EXERCISE: The first line of the data below and every line after it, through the one with "Open the Filter", must be transcribed without change.

Start of Block

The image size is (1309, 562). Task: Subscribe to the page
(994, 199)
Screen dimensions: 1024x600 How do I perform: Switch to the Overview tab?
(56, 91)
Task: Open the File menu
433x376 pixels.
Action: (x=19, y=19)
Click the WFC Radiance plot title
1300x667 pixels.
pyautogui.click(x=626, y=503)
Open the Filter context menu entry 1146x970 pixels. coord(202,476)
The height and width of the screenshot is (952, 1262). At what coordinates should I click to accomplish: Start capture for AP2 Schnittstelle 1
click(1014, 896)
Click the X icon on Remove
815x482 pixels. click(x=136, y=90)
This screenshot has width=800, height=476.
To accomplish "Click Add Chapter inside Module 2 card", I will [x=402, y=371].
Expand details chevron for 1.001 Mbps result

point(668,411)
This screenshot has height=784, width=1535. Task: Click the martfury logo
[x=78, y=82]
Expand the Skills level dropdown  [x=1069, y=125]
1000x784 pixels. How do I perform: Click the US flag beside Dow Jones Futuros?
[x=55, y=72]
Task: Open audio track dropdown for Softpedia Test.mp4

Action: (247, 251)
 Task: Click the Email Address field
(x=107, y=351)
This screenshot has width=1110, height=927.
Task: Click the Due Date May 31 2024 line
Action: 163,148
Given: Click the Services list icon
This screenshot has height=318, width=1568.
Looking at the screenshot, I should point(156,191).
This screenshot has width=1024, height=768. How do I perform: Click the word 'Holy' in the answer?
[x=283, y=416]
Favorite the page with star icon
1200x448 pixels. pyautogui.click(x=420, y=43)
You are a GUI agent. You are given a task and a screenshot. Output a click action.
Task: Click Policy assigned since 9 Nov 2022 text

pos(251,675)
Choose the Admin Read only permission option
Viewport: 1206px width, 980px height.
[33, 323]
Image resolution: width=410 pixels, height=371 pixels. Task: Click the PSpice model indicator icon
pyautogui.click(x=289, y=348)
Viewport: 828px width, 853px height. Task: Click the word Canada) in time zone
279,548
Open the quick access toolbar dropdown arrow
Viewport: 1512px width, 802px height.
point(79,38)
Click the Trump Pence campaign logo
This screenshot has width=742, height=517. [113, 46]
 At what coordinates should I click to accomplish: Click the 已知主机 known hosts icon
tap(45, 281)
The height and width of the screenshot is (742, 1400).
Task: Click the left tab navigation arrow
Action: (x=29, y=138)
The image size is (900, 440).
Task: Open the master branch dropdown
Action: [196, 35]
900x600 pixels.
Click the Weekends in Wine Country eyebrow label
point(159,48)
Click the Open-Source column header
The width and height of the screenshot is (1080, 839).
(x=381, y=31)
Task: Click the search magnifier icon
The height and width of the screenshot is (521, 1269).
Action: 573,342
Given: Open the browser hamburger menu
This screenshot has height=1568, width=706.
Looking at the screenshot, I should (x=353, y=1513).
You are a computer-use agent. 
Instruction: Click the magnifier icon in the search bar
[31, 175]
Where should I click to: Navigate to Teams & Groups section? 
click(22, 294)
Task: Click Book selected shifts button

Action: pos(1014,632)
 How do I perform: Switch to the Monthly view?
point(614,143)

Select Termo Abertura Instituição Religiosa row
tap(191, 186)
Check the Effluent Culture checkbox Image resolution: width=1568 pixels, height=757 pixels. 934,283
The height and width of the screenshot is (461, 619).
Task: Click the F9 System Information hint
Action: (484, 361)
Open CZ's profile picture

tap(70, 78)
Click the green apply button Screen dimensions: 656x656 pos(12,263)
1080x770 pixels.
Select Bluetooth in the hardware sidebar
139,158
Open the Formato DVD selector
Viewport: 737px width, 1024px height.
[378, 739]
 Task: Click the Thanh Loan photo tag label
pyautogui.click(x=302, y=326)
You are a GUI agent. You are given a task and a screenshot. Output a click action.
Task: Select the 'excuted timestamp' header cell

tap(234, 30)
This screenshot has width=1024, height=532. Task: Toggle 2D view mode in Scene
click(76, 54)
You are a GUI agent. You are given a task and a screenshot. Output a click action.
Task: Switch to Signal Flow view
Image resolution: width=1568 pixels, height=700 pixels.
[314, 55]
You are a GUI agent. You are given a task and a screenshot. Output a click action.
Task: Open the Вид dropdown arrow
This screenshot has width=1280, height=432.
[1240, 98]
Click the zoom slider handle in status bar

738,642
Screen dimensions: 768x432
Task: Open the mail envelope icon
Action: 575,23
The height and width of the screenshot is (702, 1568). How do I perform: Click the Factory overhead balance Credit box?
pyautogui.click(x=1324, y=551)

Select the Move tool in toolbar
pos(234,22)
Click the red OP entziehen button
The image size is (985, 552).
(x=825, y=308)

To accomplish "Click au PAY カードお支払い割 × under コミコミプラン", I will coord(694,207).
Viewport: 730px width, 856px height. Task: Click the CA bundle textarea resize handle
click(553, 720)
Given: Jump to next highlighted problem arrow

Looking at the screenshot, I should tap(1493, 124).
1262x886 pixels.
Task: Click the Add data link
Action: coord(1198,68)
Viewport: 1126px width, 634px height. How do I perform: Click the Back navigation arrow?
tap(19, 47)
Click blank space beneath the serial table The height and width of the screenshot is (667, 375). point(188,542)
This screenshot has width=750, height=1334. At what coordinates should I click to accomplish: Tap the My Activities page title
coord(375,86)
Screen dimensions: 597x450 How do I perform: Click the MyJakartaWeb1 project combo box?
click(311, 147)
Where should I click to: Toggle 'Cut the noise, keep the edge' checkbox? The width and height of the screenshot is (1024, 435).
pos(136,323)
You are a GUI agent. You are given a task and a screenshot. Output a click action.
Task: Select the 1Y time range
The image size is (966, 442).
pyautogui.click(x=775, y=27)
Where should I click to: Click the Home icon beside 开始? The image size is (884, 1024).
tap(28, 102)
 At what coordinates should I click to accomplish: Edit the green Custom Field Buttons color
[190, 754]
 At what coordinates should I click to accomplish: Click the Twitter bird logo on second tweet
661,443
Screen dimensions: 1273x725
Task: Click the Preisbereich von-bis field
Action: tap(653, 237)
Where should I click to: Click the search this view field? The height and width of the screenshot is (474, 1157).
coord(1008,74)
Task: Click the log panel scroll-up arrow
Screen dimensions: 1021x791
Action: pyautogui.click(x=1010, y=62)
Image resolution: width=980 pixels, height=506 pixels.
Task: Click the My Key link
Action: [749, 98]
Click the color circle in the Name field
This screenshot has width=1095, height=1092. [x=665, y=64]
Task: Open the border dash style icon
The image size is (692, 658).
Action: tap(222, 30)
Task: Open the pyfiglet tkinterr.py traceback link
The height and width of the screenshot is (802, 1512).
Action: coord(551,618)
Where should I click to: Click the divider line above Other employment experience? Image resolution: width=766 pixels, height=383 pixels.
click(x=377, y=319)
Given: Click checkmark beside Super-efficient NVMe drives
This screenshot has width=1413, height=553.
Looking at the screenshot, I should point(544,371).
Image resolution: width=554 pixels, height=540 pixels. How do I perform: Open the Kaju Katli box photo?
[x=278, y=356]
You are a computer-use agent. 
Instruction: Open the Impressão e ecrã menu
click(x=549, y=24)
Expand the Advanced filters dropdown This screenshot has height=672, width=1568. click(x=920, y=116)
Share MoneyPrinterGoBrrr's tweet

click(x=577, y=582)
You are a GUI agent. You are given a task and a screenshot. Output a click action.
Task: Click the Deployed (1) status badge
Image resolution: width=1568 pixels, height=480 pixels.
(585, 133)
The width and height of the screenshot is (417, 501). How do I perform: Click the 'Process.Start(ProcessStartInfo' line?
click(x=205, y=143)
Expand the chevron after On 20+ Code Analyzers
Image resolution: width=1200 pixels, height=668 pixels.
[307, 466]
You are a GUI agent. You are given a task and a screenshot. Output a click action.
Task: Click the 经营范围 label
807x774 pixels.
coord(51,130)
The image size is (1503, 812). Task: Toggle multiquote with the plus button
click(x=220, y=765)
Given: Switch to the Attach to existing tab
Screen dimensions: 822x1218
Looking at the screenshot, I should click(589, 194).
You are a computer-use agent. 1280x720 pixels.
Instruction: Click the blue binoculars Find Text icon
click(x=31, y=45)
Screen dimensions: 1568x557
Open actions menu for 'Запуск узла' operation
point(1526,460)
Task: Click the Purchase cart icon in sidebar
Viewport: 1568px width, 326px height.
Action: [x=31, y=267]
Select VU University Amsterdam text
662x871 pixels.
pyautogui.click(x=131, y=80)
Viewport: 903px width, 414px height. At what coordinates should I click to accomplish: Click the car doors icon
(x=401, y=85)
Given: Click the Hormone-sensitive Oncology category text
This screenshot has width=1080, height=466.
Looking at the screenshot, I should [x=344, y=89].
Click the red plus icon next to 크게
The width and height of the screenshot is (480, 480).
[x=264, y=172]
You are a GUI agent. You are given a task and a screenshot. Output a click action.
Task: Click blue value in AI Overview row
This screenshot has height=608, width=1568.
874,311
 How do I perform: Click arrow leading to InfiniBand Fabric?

End of Block

RESPONSE FOR THIS EXERCISE:
The image size is (1309, 562). Task: Subscribe to the page
(994, 199)
Screen dimensions: 1024x600 How do I perform: Switch to the Overview tab?
(56, 91)
Task: Open the File menu
433x376 pixels.
Action: (x=19, y=19)
Click the WFC Radiance plot title
1300x667 pixels.
pyautogui.click(x=626, y=503)
Open the Filter context menu entry 1146x970 pixels. coord(202,476)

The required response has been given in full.